How does the OS employ the use bit to approximate LRU? Well, there could be a lot of ways, but with the clock algorithm [C69], one simple approach was suggested. Imagine all the pages of the system arranged in a circular list. A clock hand points to some particular page to begin with (it doesn’t really matter which). When a replacement must occur, the OS checks if the currently-pointed to page P has a use bit of 1 or 0. If 1, this implies that page P was recently used and thus is not a good candidate for replacement. Thus, the clock hand is incremented to the next page P + 1, and the use bit for P set to 0 (cleared). The algorithm continues until it finds a use bit that is set to 0, implying this page has not been recently used (or, in the worst case, that all pages have been and that we have now searched through the entire set of pages, clearing all the bits).
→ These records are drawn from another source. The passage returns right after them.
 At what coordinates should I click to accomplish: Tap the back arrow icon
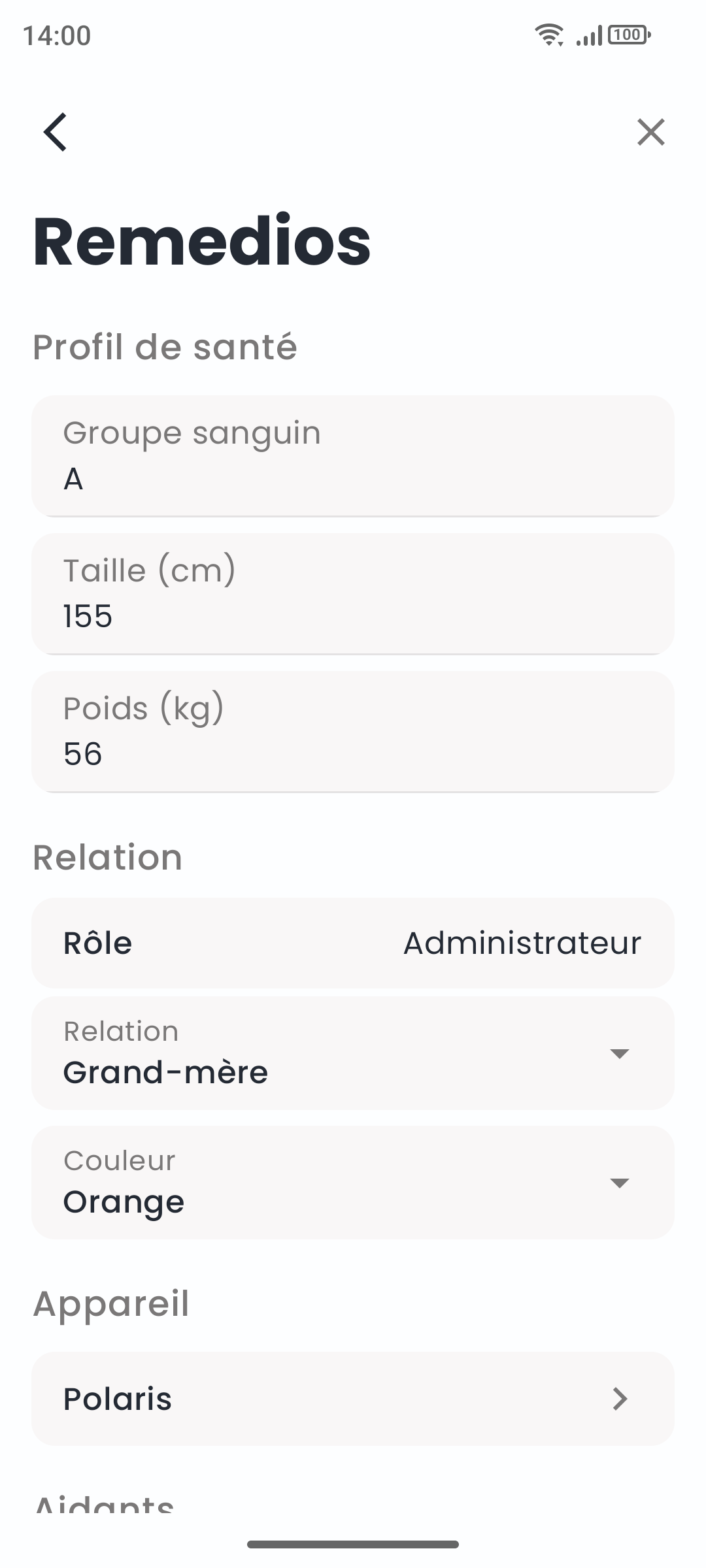pos(56,132)
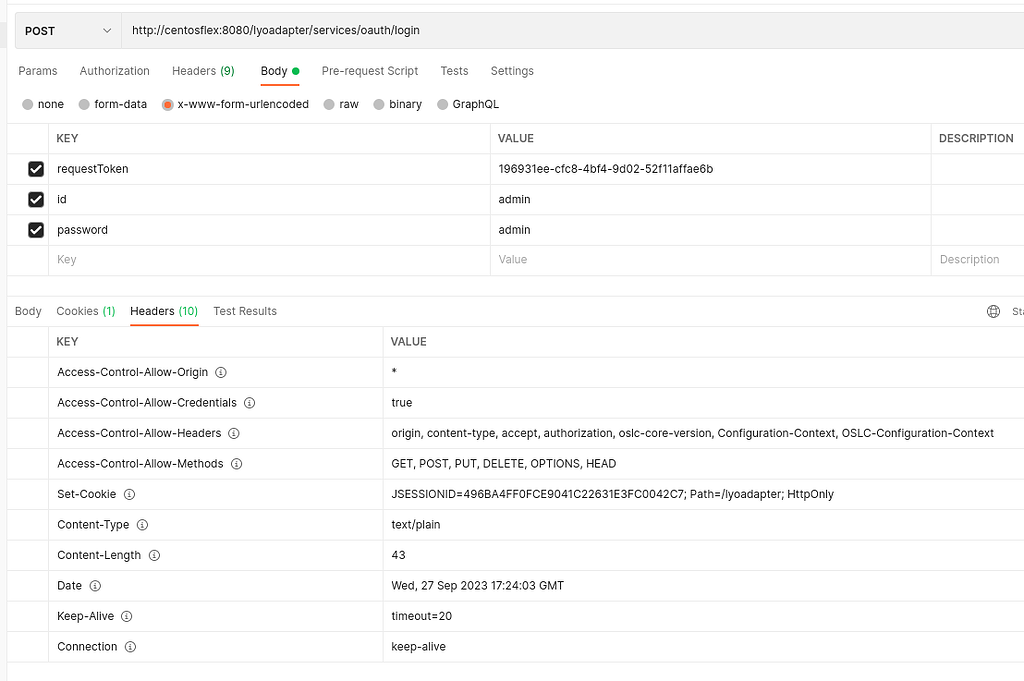This screenshot has height=681, width=1024.
Task: Switch to the Authorization tab
Action: (x=114, y=71)
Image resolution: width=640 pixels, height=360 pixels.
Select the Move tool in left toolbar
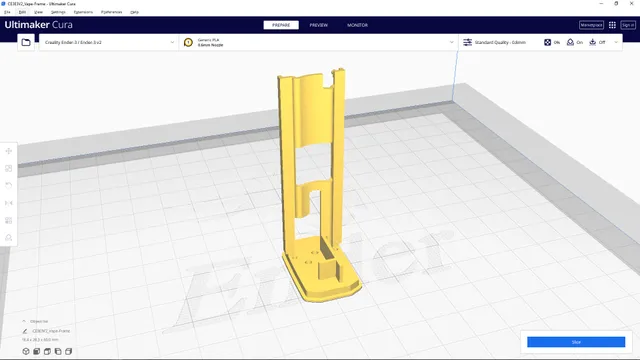pyautogui.click(x=9, y=151)
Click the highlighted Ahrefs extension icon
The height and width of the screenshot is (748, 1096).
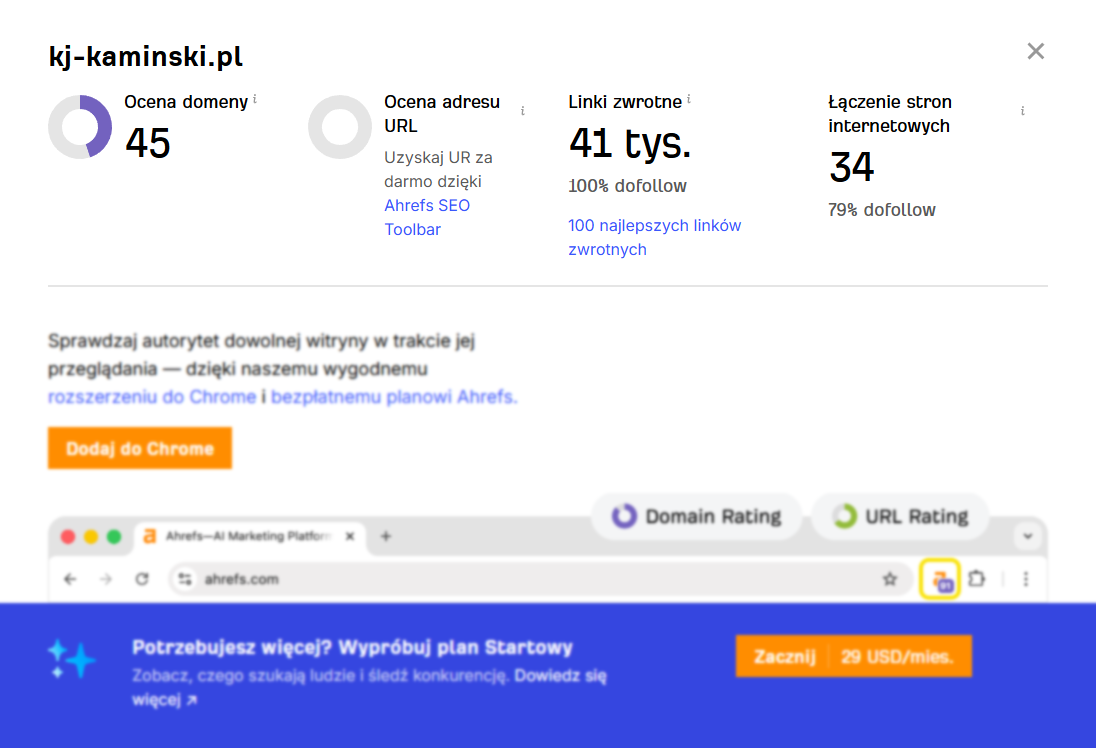coord(940,579)
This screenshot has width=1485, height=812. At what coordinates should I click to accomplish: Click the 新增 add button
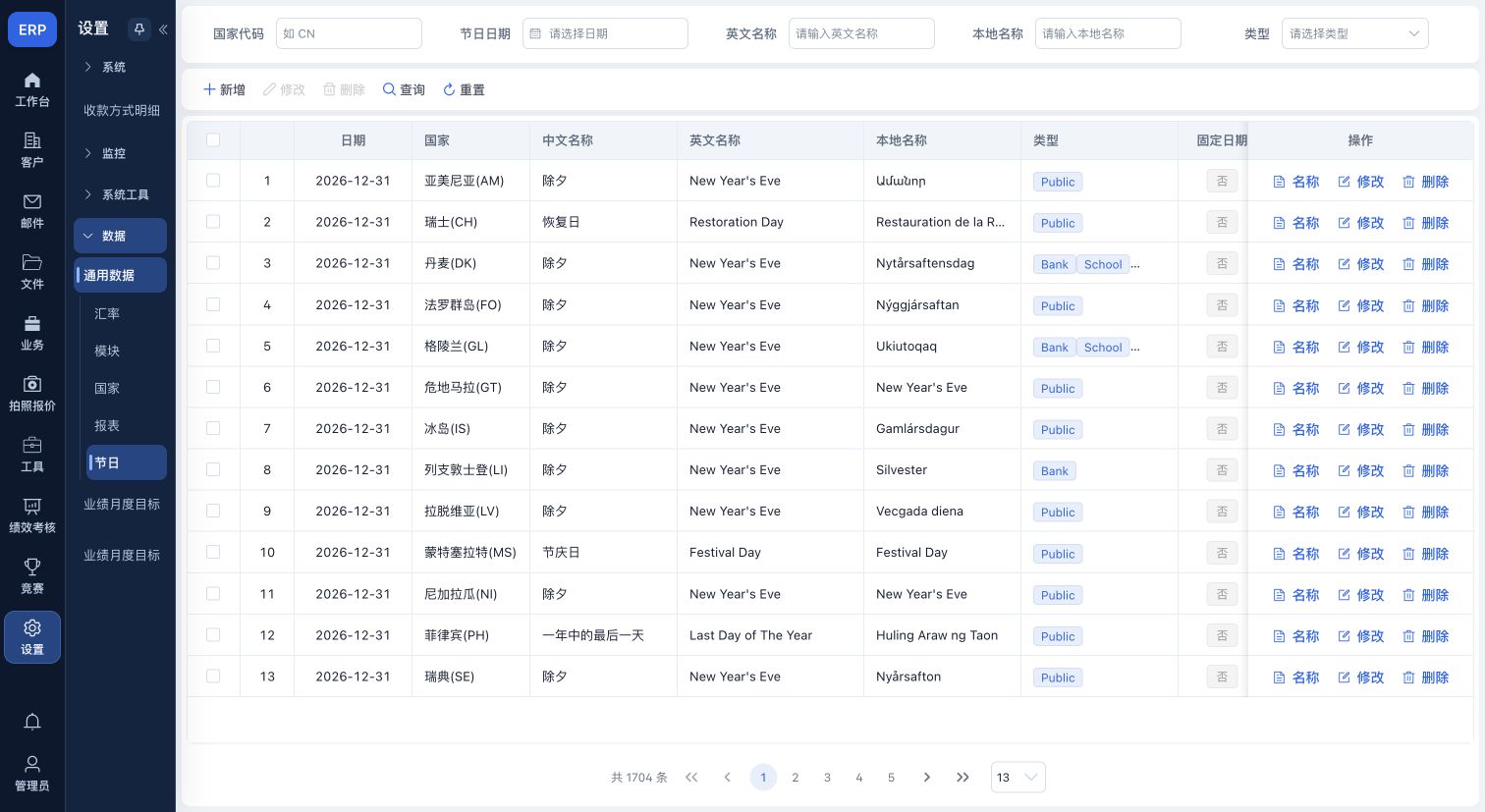click(x=224, y=89)
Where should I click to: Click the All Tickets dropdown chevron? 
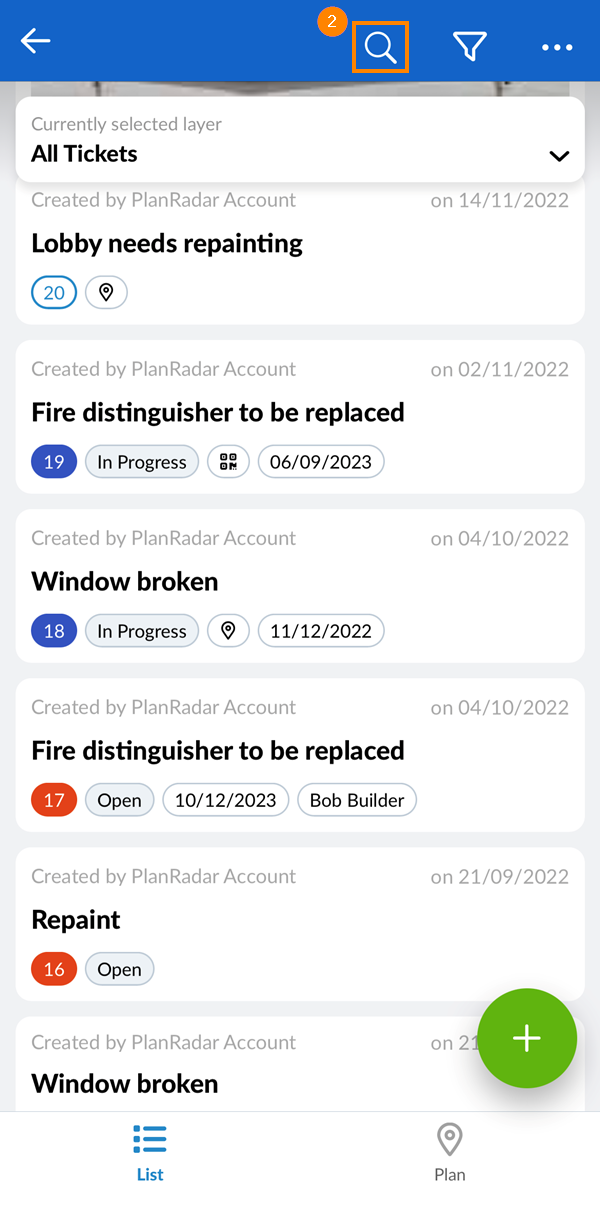pyautogui.click(x=559, y=156)
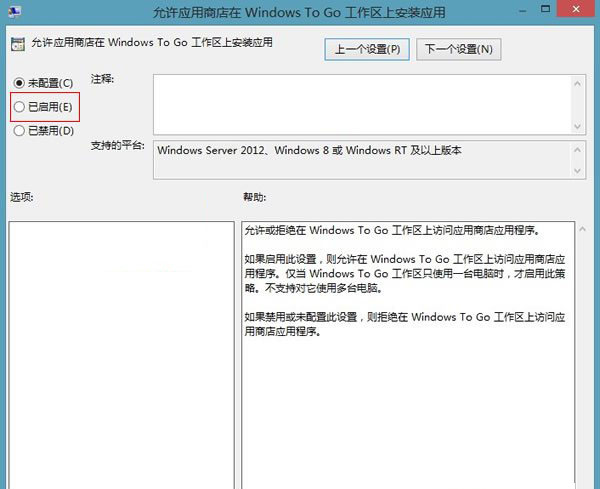Image resolution: width=600 pixels, height=489 pixels.
Task: Click the down arrow in the supported platforms scrollbar
Action: (x=577, y=170)
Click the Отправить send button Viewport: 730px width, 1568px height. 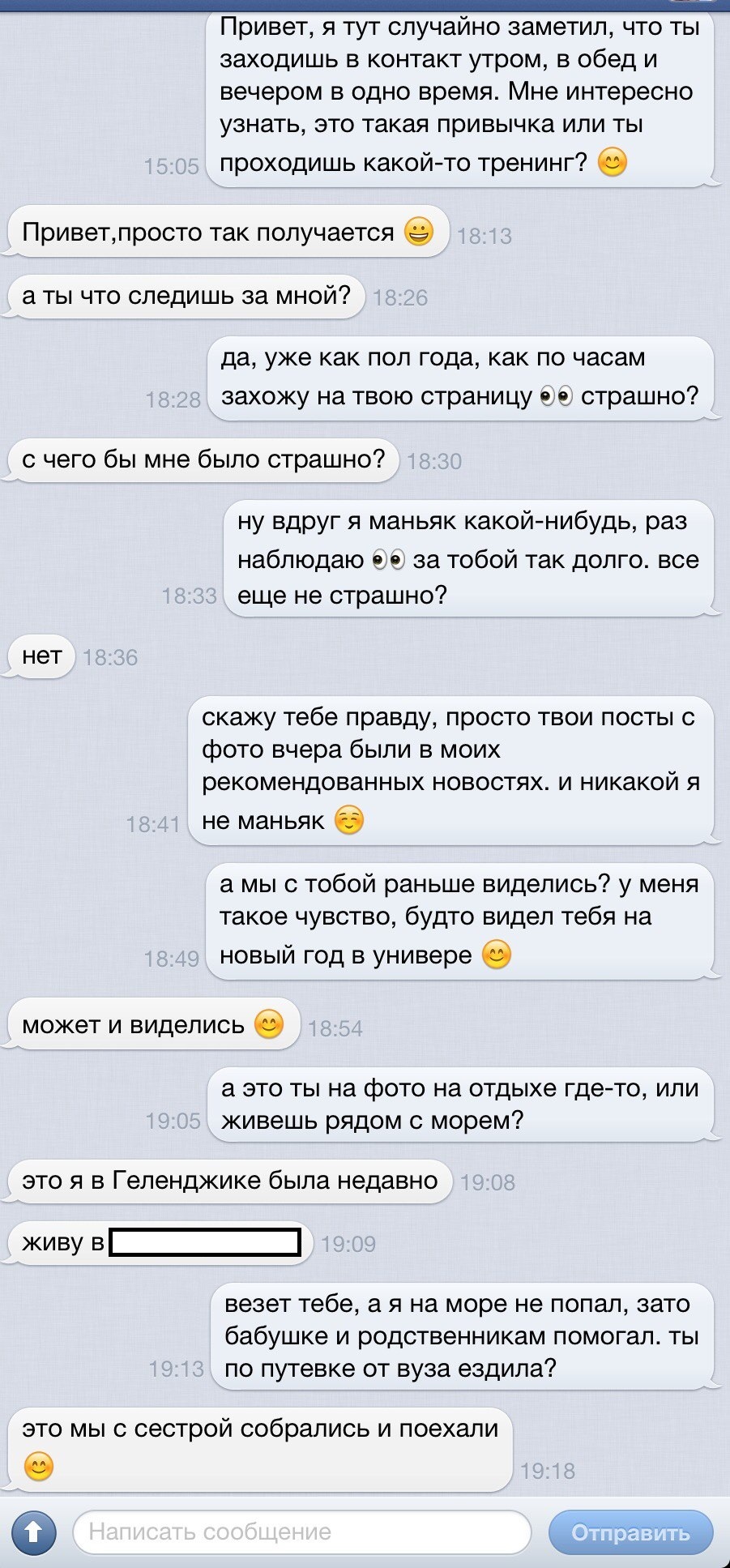point(630,1532)
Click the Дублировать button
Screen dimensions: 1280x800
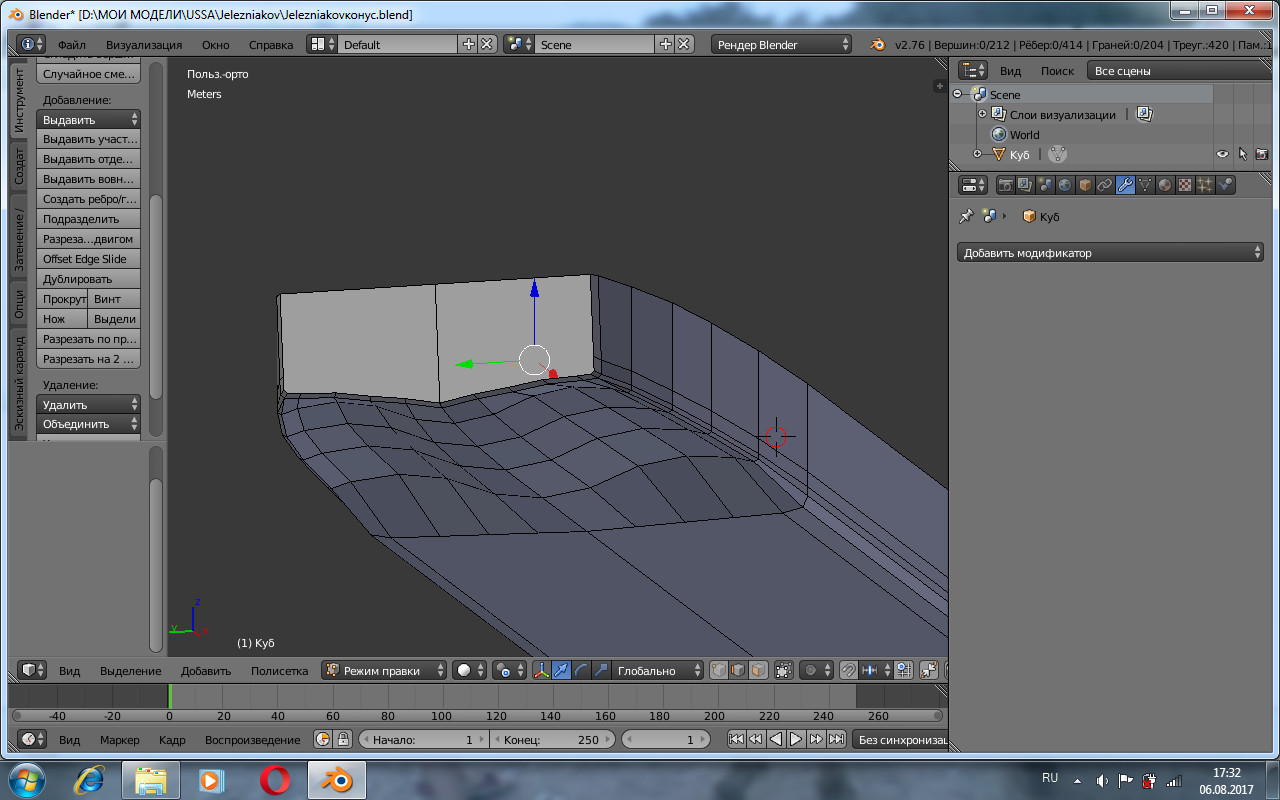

• Pages that have been dirtied must be written to disk as part of eviction

• Eviction strategy should prefer clean pages to avoid this overhead
• Demand paging: load pages into the cache when accessed for the first time
• Prefetching: attempt to guess which pages might be accessed soon
• Thrashing: the system is constantly paging because its needs are larger than main memory can provide
• Refuse to schedule a few culprit processes to give others a chance to recover
• OOM killer
• in many cases the importance of said algorithms has decreased, as the discrepancy between memory-access and disk-access times has increased. Because paging to disk is so expensive, the cost of frequent paging is prohibitive. Thus, the best solution to excessive paging is often a simple (if intellectually dissatisfying) one: buy more memory.

• Case study: VAX/VMS

• 32-bit address space, 512-byte pages
• Address space is segmented into two segments (P0 & P1), top two bits of the address pick a segment
• Each segment’s page table is bounded, so the first ends where the heap ends and the second ends where the stack ends
• All user page tables live in kernel virtual memory, so the system checks the kernel page table to find the user page table
• More complex than we’ve seen so far
• The code section doesn’t start at page 0 because page 0 is what’s looked up during a NULL pointer dereference, so page 0 is permanently marked invalid
• Kernel memory is mapped onto every process' address space, to make copying from user memory to kernel memory (and back again) easier
• Protection bits to ensure that user code can’t access kernel mappings without being in kernel mode
• Segmented FIFO
• LRU/etc. is vulnerable to hogging and isn’t designed to be fair across processes, just to reduce the miss rate
• Instead set a limit for the number of pages each process can keep in memory: resident set size
• Per-process FIFO, with two global second-chance queues
• Demand zeroing
• Add a new page to the virtual address space my adding a new empty PTE marked inaccessible
• If the process then accesses that PTE, trap to the OS, which then finds an actual free page, zeroes it, and slots it in
• Copy on write
• If a page needs to be copied across two address spaces
• Use the same physical page in both places, but set metadata to show that this is a CoW page
• If both processes read from the page but don’t write, no actual copying is needed
• If a process writes to the page, trap to the OS, which allocates a new page, performs the copy, and slots it in
• Important on Linux because fork() creates a copy of the process' entire address space, which is then possibly replaced if exec() is called

## Concurrency

• The thread abstraction: multiple flows of control that share the same address space
• But separate program counters, registers
• And a regular context switch is required to switch between them, using a “thread control block” to save thread state instead of a “process control block”
• Each thread needs its own stack
• pthread_create and pthread_join, thread creation appears to use the clone syscall
• Locks
• pthread_mutex_lock and pthread_mutex_unlock
• Design considerations: mutual exclusion, fairness, perf
• Can switch off interrupts to prevent a critical section from being interrupted
• But this precludes preemption and doesn’t really work when parallelism > 1
• The OS might use this strategy internally
• Hardware support
• The simplest primitive is a test-and-set swap instruction (xchg on x86)
• The text refers to this as a “test-and-set” instruction, but I don’t see a test happening 🤔

• Unless the only valid values for int new are 0/1?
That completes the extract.